OTTAWA (Reuters) - The economic shock from the coronavirus pandemic will test public confidence in the Bank of Canada’s 2% inflation target, a senior official at the bank said on Tuesday.
Deputy Governor Lawrence Schembri said Canadians’ faith in the ability of the bank to keep inflation close to 2% had allowed it react effectively at the start of the crisis by cutting rates three times to record low levels.
“While we have benefited from having well-anchored inflation expectations in the past, this mooring will be tested by the very rough economic waters caused by the pandemic,” Schembri told a business audience, without elaborating.
Schembri said people would shrug off temporary movements in inflation if they believe it was set to remain on track in the long run. Public confidence in the target, Schembri noted, meant the bank’s decision to cut rates had had more of an impact.

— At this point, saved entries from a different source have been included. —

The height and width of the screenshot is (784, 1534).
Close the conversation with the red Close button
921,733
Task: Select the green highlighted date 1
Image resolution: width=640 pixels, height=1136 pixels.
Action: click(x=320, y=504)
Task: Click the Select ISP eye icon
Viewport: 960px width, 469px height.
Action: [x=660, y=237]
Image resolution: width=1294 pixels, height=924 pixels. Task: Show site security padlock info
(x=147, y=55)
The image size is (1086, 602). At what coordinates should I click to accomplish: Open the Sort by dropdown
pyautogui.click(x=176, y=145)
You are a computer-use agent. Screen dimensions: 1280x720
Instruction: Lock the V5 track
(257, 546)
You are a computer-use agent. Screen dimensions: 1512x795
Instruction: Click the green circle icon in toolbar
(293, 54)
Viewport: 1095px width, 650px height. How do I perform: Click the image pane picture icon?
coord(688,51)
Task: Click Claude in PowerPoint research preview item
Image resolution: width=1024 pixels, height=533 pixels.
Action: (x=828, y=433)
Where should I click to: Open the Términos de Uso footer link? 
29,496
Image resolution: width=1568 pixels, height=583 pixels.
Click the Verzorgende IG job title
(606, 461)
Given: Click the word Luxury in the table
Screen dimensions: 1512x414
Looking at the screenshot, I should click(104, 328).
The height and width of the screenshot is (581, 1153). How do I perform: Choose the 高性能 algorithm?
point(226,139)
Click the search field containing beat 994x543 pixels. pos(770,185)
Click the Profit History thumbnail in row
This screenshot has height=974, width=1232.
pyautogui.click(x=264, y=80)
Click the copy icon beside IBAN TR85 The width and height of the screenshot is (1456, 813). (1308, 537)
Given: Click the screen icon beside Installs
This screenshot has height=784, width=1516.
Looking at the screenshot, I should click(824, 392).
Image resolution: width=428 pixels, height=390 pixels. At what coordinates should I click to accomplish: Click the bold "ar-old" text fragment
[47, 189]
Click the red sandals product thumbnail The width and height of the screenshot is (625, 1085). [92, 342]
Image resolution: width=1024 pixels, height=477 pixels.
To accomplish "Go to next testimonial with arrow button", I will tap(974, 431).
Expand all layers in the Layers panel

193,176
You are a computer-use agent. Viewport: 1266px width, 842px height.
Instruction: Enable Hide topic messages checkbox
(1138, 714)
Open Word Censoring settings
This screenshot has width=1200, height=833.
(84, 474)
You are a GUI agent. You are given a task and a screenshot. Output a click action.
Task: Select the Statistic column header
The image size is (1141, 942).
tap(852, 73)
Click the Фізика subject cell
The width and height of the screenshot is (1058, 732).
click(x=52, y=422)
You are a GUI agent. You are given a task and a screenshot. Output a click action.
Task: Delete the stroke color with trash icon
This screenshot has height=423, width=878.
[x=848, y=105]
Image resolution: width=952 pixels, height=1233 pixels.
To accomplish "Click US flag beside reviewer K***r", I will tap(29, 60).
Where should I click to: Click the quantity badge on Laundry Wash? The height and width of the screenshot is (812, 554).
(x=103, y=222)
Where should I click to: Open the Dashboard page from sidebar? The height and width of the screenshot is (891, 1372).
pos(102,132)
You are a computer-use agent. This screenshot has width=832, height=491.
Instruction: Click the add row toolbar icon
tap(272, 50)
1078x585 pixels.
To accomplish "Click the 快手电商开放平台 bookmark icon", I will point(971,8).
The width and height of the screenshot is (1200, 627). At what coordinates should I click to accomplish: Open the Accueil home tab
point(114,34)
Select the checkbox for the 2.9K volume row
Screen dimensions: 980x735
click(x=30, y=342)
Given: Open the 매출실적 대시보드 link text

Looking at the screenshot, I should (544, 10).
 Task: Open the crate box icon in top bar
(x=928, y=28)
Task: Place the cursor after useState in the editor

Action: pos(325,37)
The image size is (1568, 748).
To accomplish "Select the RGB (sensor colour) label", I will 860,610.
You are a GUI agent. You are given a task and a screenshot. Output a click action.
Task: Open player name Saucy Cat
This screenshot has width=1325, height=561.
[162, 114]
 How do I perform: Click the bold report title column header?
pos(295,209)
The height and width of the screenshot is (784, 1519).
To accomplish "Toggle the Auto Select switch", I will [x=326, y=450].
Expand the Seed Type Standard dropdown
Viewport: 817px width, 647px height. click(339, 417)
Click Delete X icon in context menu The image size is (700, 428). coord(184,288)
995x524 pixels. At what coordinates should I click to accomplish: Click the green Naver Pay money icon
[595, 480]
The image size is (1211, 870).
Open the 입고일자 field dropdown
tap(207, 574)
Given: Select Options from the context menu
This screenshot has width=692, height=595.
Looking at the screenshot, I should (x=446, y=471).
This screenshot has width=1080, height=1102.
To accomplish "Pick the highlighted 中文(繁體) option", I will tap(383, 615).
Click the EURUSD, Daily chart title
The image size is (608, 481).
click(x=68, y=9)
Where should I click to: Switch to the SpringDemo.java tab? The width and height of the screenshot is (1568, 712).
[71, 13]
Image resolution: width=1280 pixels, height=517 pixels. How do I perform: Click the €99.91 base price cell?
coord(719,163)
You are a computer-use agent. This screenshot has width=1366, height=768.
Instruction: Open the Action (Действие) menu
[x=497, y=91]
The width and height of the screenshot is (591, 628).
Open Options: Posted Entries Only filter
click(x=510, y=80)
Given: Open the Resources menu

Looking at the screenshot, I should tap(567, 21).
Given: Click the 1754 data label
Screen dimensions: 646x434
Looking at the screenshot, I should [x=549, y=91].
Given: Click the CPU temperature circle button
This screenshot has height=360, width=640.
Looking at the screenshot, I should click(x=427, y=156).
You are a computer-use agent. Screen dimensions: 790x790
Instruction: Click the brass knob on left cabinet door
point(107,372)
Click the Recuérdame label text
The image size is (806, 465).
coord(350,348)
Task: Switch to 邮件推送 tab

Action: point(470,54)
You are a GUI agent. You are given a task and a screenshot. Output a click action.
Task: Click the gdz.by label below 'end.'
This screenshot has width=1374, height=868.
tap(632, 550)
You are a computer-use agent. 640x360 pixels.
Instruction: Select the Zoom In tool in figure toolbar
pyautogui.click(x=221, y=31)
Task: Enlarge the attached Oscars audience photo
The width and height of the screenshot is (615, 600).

“If inflation expectations had not been well anchored, the reduction in our policy interest rate would have had less impact. Consequently, more monetary stimulus would have been necessary,” he said, without giving details.
But the average consumer thinks they are facing higher inflation than what has been announced, a gap that has become more pronounced during the pandemic and should be acknowledged by policy makers, Schembri noted.
The 2% inflation rate target is jointly reviewed by the central bank and the government of Canada every five years. The current target is set to expire in December 2021.
On Monday, the bank announced it had launched an online survey asking Canadians to provide feedback on its inflation targeting framework. The online survey marks the first time the bank has sought public input about the target.